Namun, di tengah kabar baik ini, muncul suara dari Amerika Serikat yang mulai menyoroti keberadaan QRIS. Amerika, melalui jalur diplomatik dan ekonominya, mendorong Indonesia untuk tetap membuka ruang yang luas bagi sistem pembayaran internasional, khususnya Visa dan Mastercard. Bisa dibilang, mereka khawatir posisinya tergeser di tengah tren pembayaran digital yang makin beragam ini.

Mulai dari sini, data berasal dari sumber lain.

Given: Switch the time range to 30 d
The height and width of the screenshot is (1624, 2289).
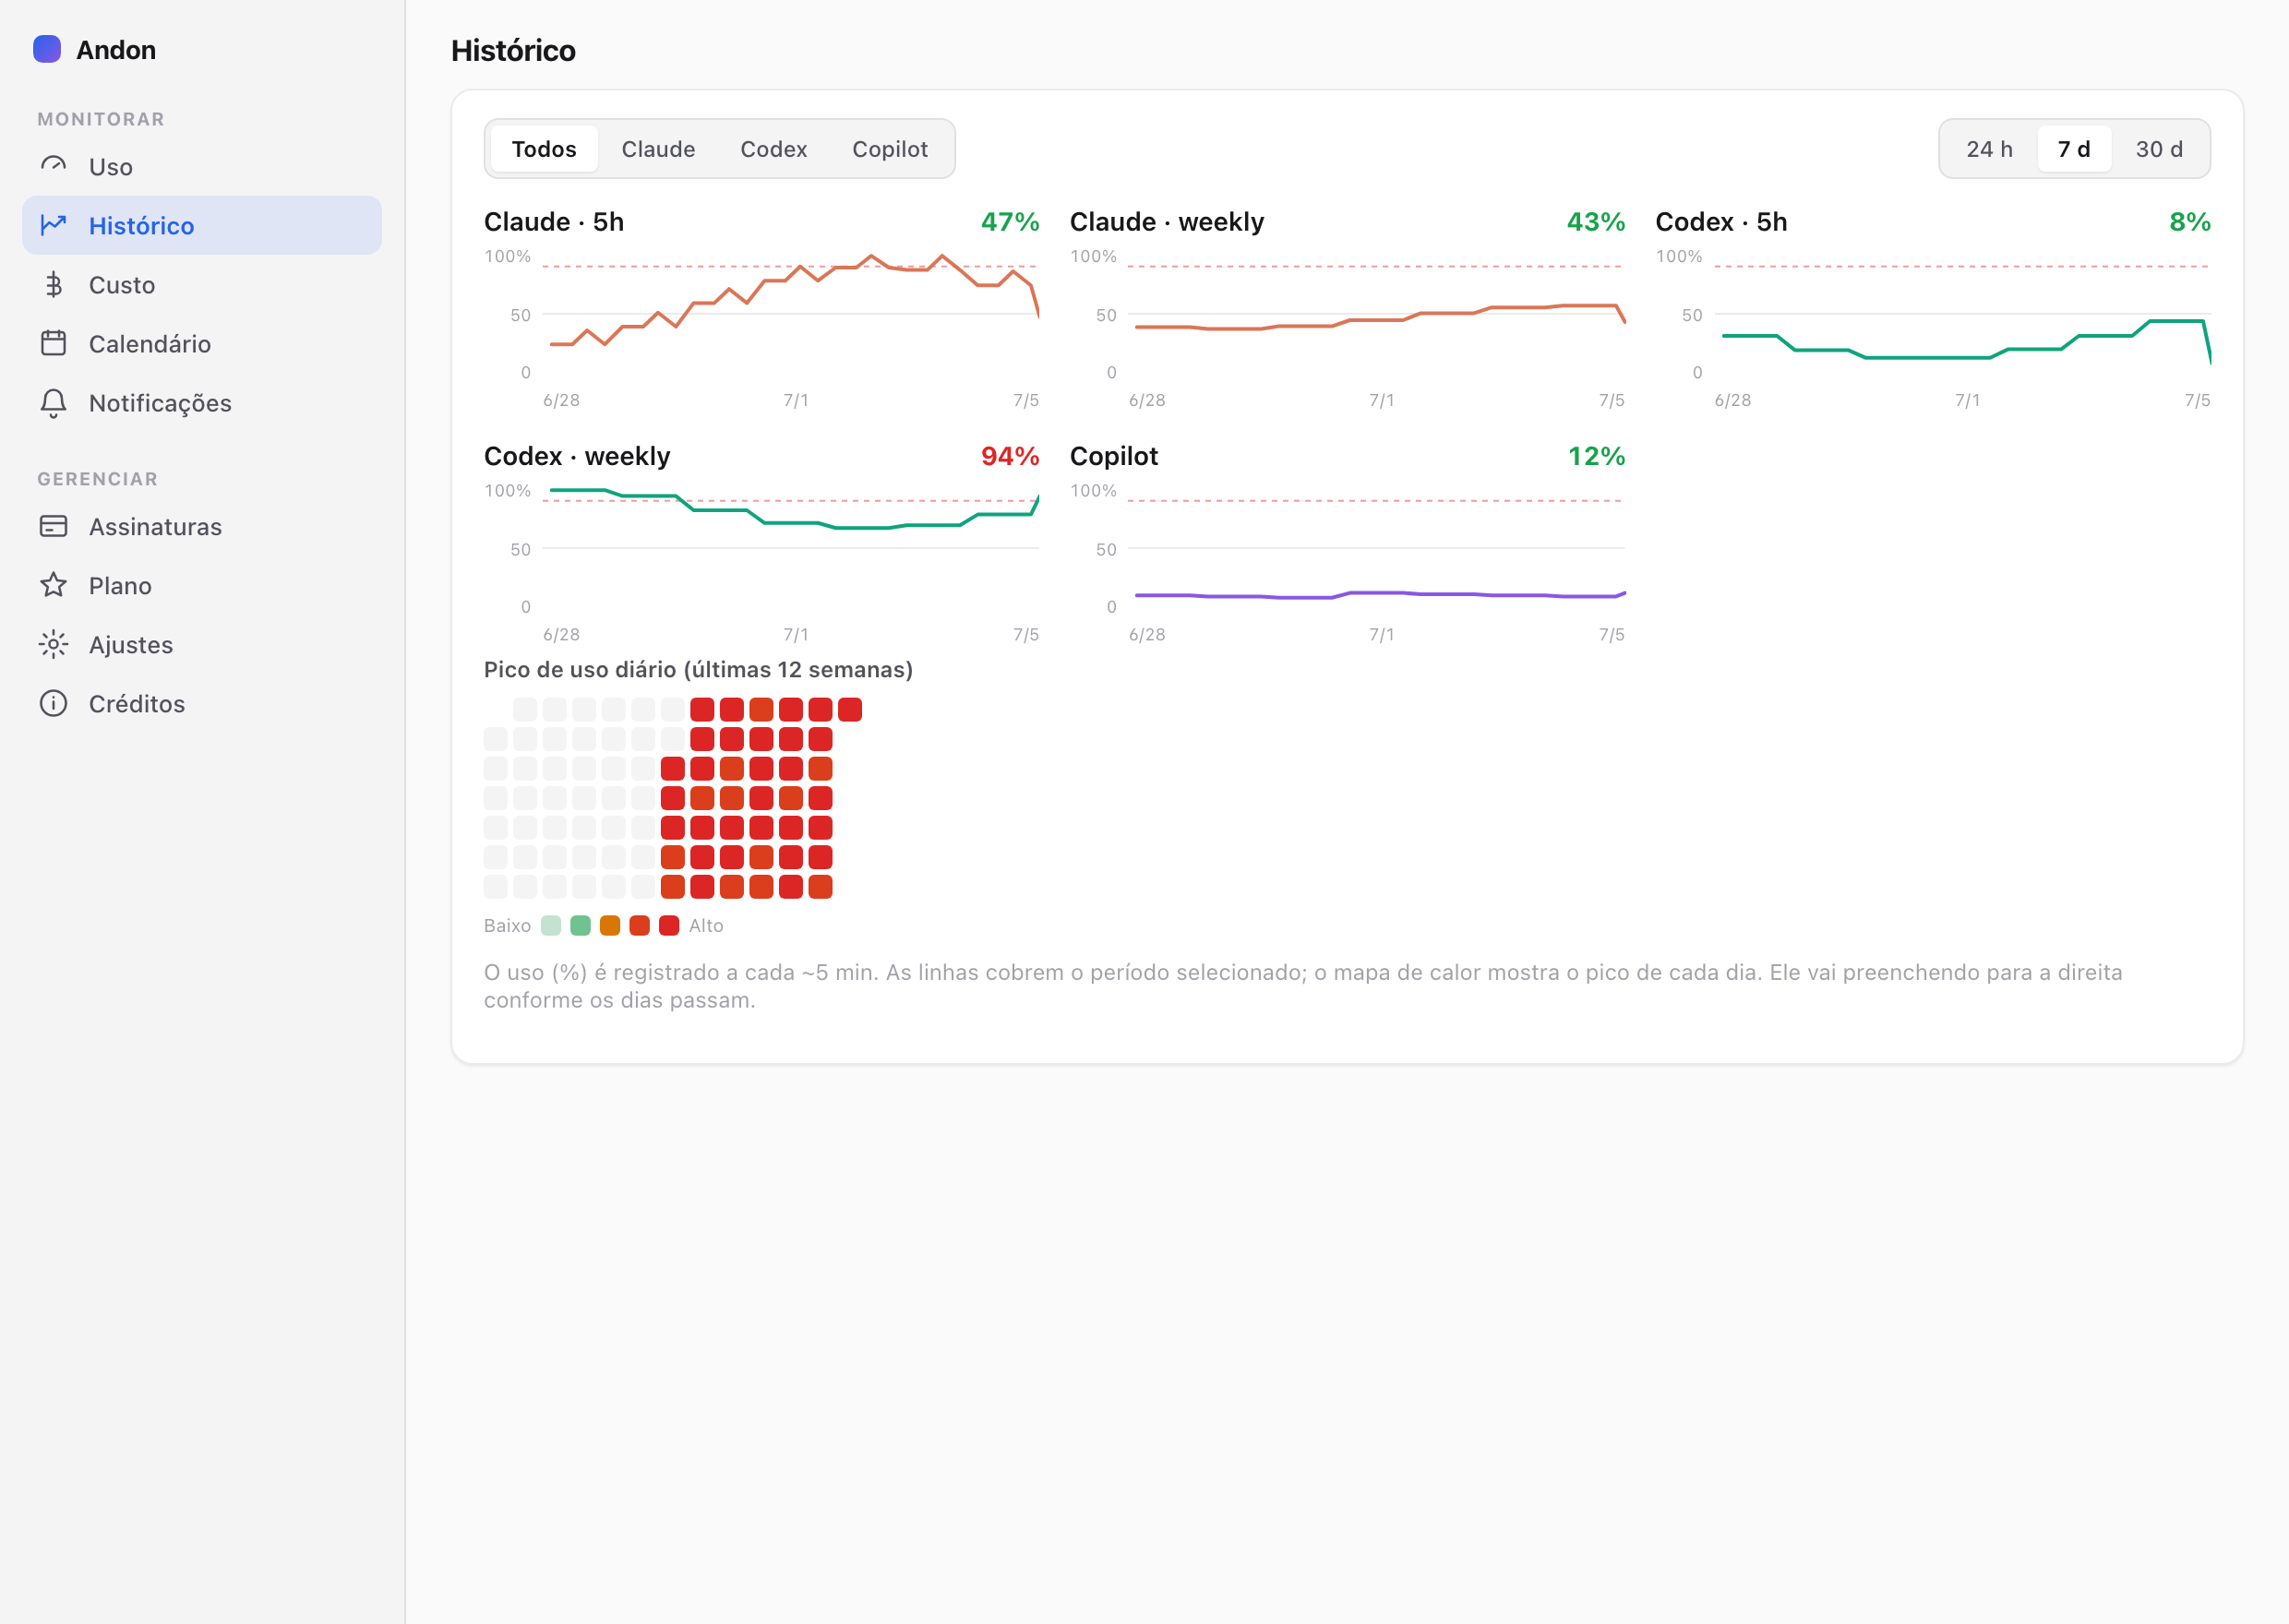Looking at the screenshot, I should pyautogui.click(x=2159, y=149).
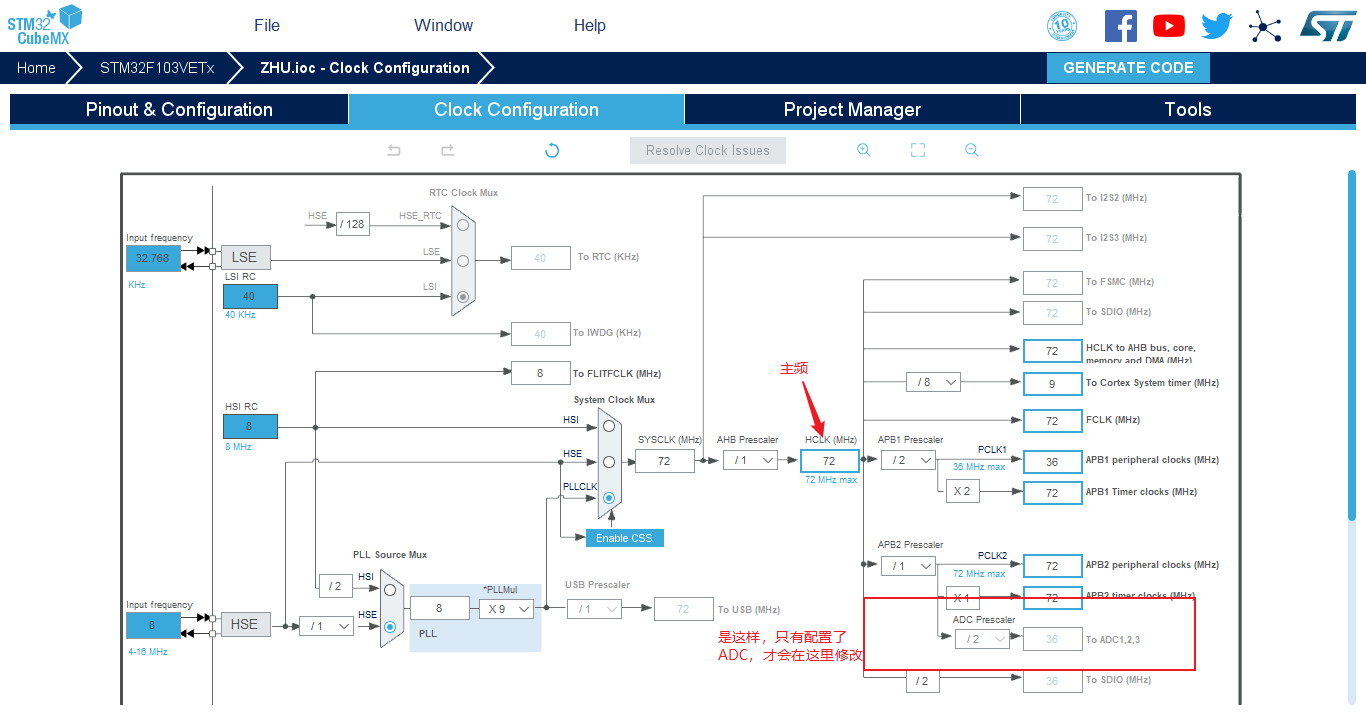Screen dimensions: 1366x715
Task: Open the Facebook icon link
Action: 1121,26
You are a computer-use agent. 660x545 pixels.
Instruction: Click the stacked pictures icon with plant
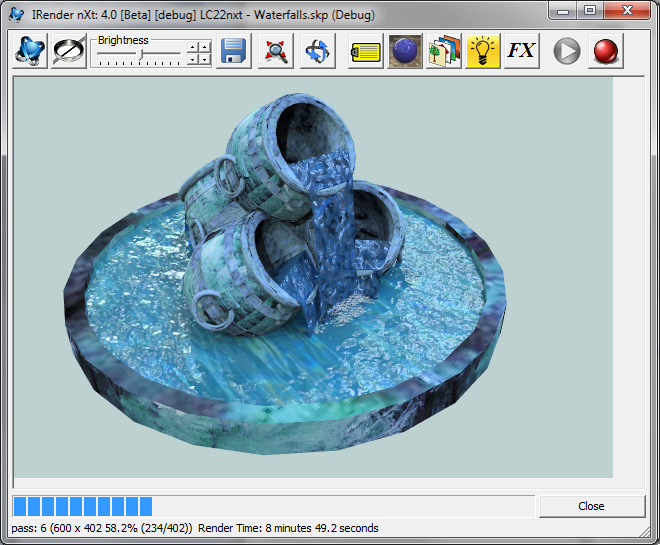pyautogui.click(x=444, y=51)
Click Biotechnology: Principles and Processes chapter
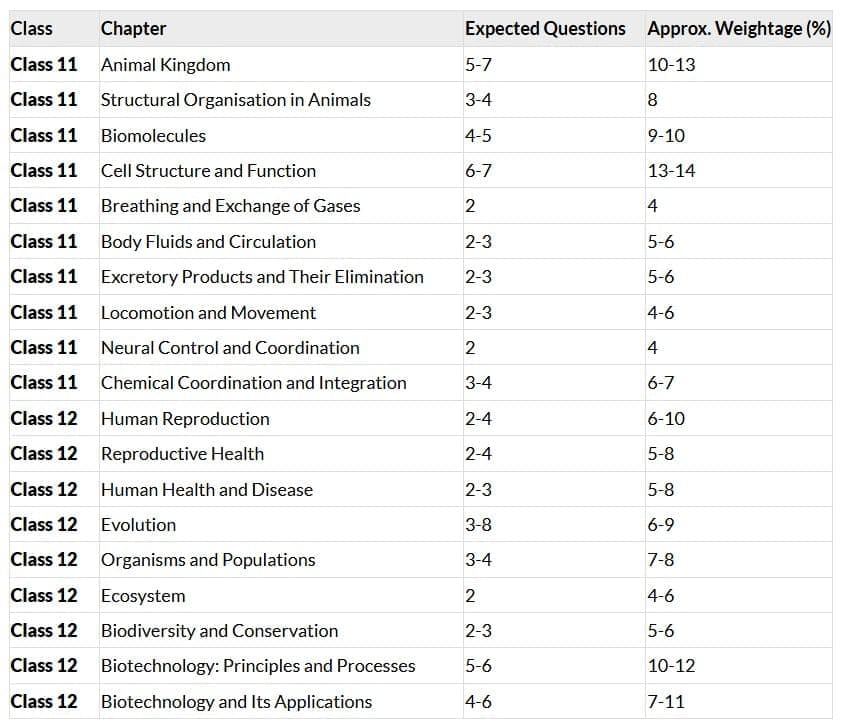843x725 pixels. point(258,666)
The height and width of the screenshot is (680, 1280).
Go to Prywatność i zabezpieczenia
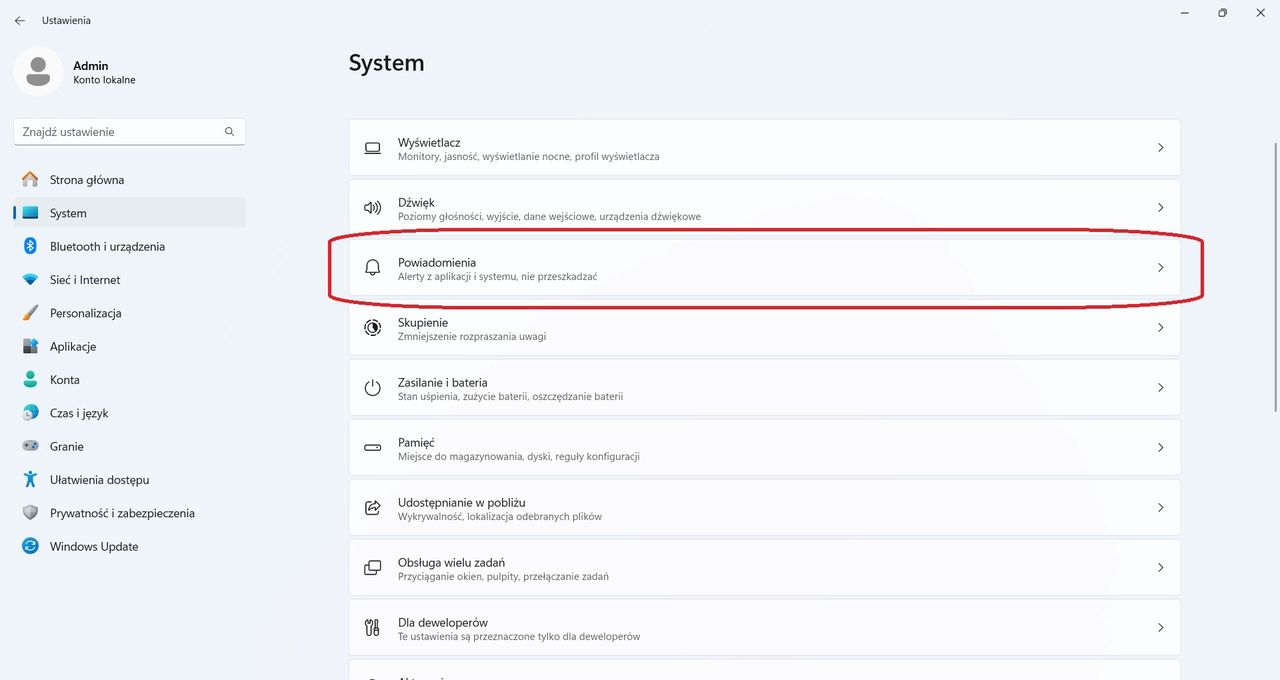pos(122,513)
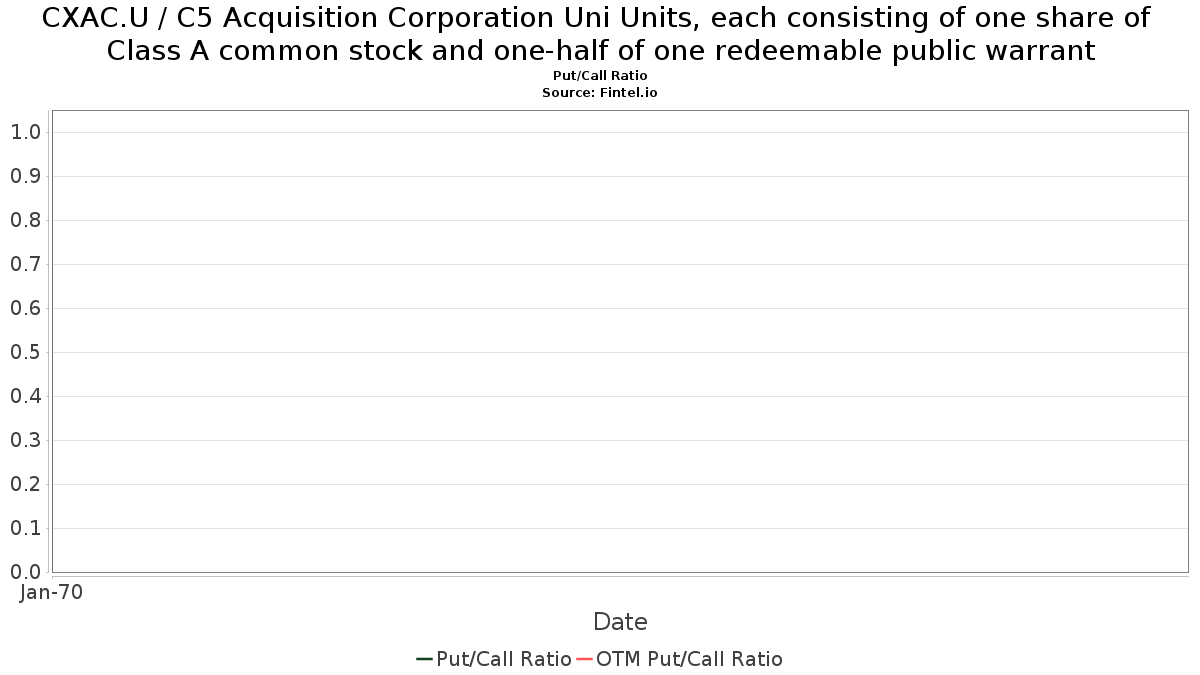Click the 1.0 y-axis label

click(x=25, y=132)
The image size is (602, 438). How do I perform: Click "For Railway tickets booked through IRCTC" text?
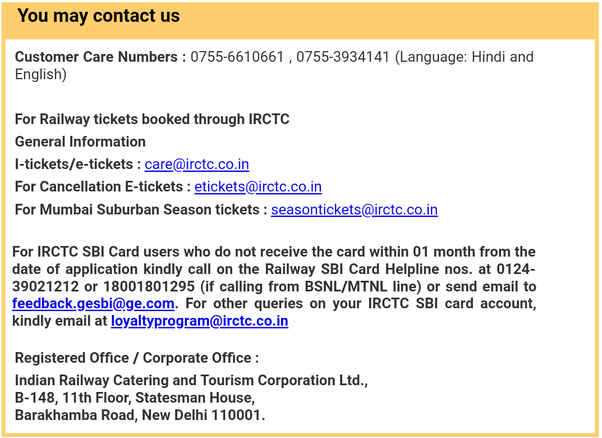coord(152,119)
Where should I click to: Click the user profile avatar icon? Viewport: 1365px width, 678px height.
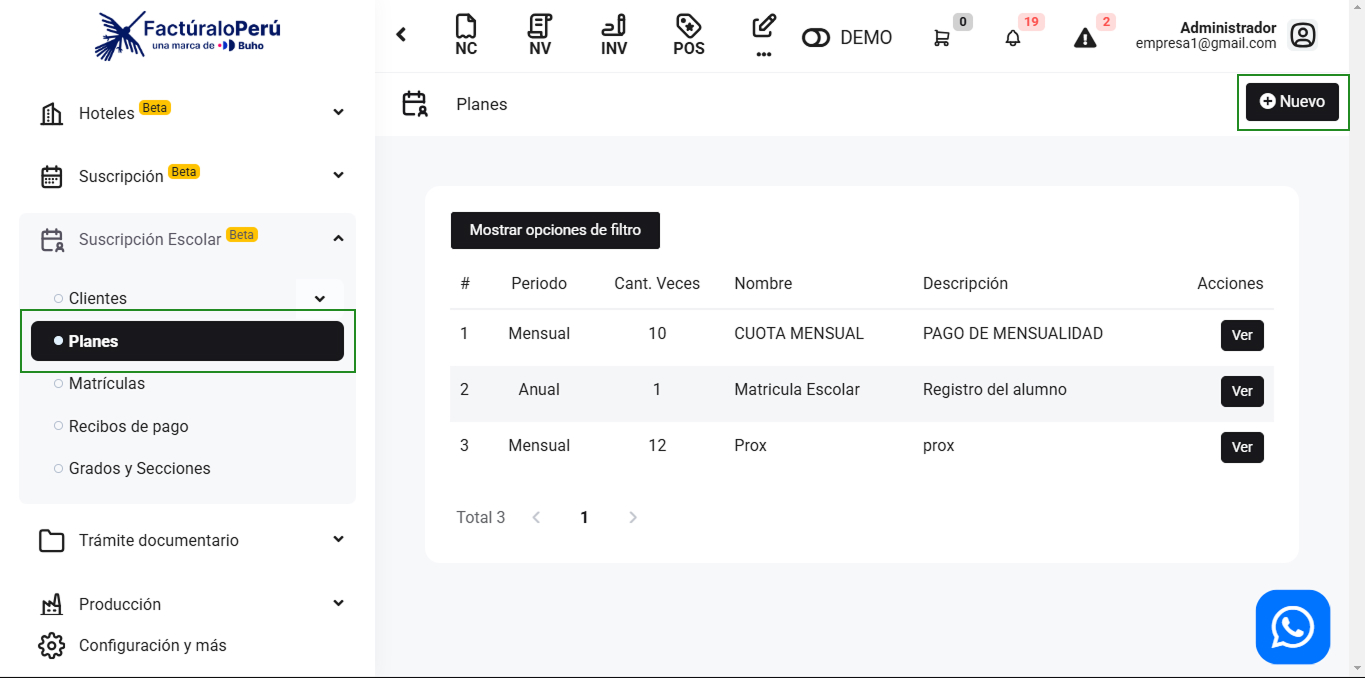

Agak ironis sebenarnya. Sebab, hingga saat ini, QRIS belum bisa digunakan di Amerika Serikat. Jika ada wisatawan Indonesia iseng mencoba membayar kopi di New York pakai QRIS, kemungkinan besar malah dikira mau scan Wi-Fi gratis. Artinya, di negaranya sendiri mereka belum mendukung QRIS, tapi justru sibuk mengomentari penggunaannya di Indonesia. Lucu juga yang belum bisa malah yang paling ribut.
Kalau dilihat lebih dalam, kekhawatiran Amerika cukup bisa dipahami. Visa dan Mastercard selama ini memegang peran besar dalam sistem pembayaran global. Dengan berkembangnya teknologi pembayaran lokal seperti QRIS, otomatis dominasi tersebut mulai terancam. Tapi masa iya, setiap kali ada inovasi baru, kita harus terus bergantung pada sistem lama?
Bank Indonesia sendiri menjelaskan bahwa perluasan QRIS lintas negara bertujuan untuk mendukung transaksi yang lebih cepat, murah, dan aman, khususnya bagi para pelancong dan pebisnis. Dengan QRIS, warga Indonesia bisa bertransaksi di luar negeri langsung dari rekening bank dalam negeri, tanpa harus repot mengurus kartu kredit internasional.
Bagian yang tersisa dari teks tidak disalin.